- WORK INSTRUCTION
Nothing but the lines from the one containing "You are a computer-use" to the end of the records that follow should be transcribed, each exactly, with the pictures left out.

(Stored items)
******************************

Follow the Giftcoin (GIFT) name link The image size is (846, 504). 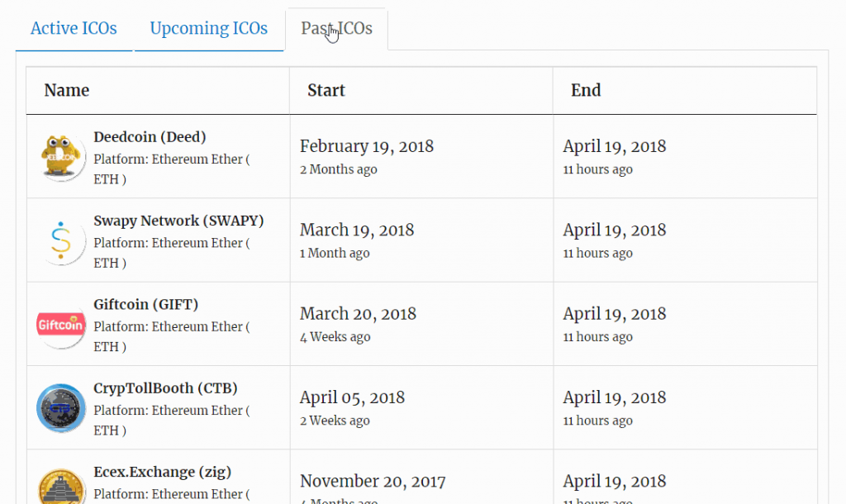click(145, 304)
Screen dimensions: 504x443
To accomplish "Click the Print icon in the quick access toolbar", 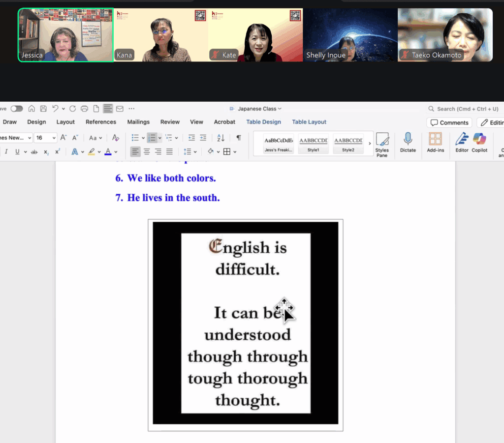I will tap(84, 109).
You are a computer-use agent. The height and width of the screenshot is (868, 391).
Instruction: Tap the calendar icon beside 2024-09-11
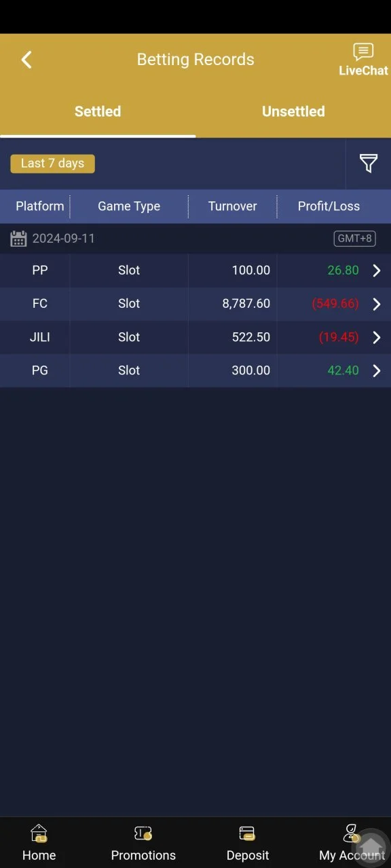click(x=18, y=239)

******************************

- EXERCISE RESPONSE
You are a computer-use agent. The height and width of the screenshot is (868, 391).
Instruction: Tap the calendar icon beside 2024-09-11
click(x=18, y=239)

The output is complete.